A/cephalic Discontents: Group Psychology, The Absence of Myth, and The Knot of Acephale

Scott Jenkins’ Notes on A/cephalic Discontents: Session I:

There is a kind of nudity in anonymity, at least as much as there is a mask. The particular pleasure of the discussion: despite its intimacy, nobody in the room was familiar, on terms other than the texts, with more than a handful of others.

◊◊ In addition to those who begin at the beginning, and those who begin at “In the Beginning…”, there was also a royal figure according to whom you begin at the beginning, and go on til you come to the end, then stop. You can stop it with a cut or a plug. Or a question, which is neither, but is how the first session of acephalic discontents concluded at the place where, really, it begins. The question, from A: What is the strategy of acephale? Why Bataille’s project of acephale, the figure of acephale, the writings that coalesced around the image of acephale — today? Perhaps acephale, the condition of headlessness, is strategy? If so, what challenge does it respond to? Why are our discontents acephalic?

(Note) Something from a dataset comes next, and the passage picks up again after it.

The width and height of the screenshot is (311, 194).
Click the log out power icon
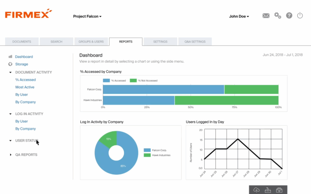[300, 15]
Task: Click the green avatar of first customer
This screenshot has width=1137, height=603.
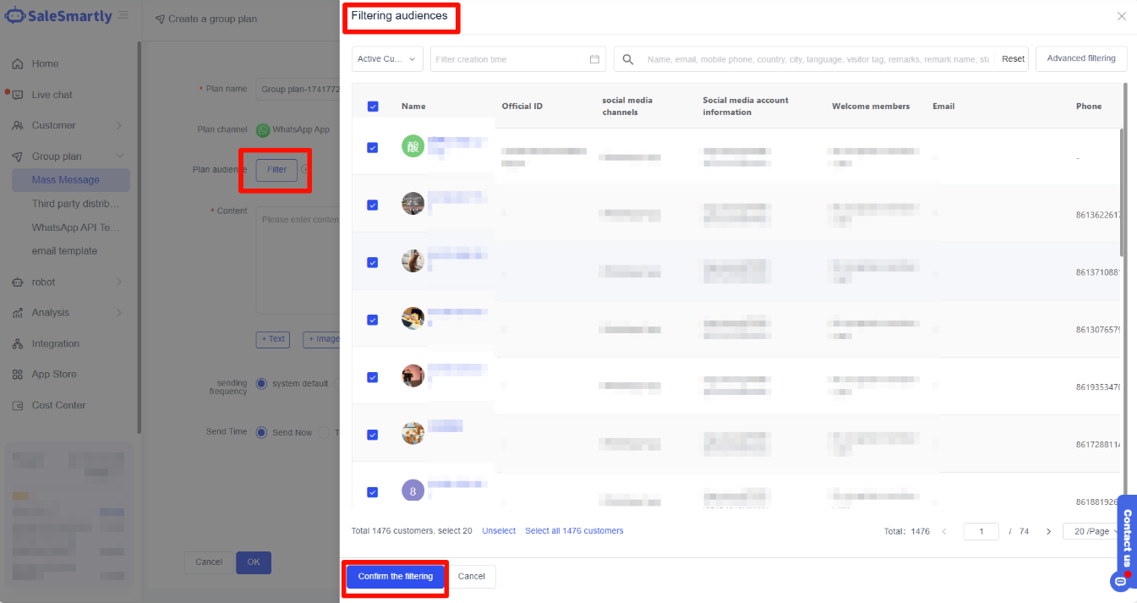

◊◊ The first session of acephalic discontents was, properly, a “prequel.” Before moving to discussion of Bataille’s writings on acephalic communities and the tradition springing directly from them, we examined a collection of writings that together constellated an outline of the acephalic question or strategy: Sigmund Freud’s Group Psychology and the Analysis of the Ego; Georges Bataille’s short note “The Absence of Myth”; and Lacan’s commentary on the knot of acephale, dream and unconscious in the second book of his Seminar. The readings gravitated around the basic question: “what binds groups together?” Or more generally, what is the glue that keeps things from falling apart? And what problems might there be with that? The hypothesis that binds Freud and Bataille, that motivate Acéphale continues to motivate acephale, is that something profoundly different, or, in Freud’s words, a “profound alteration in mental activity,” (and we might add Bataille’s expérience) is at work in collectives.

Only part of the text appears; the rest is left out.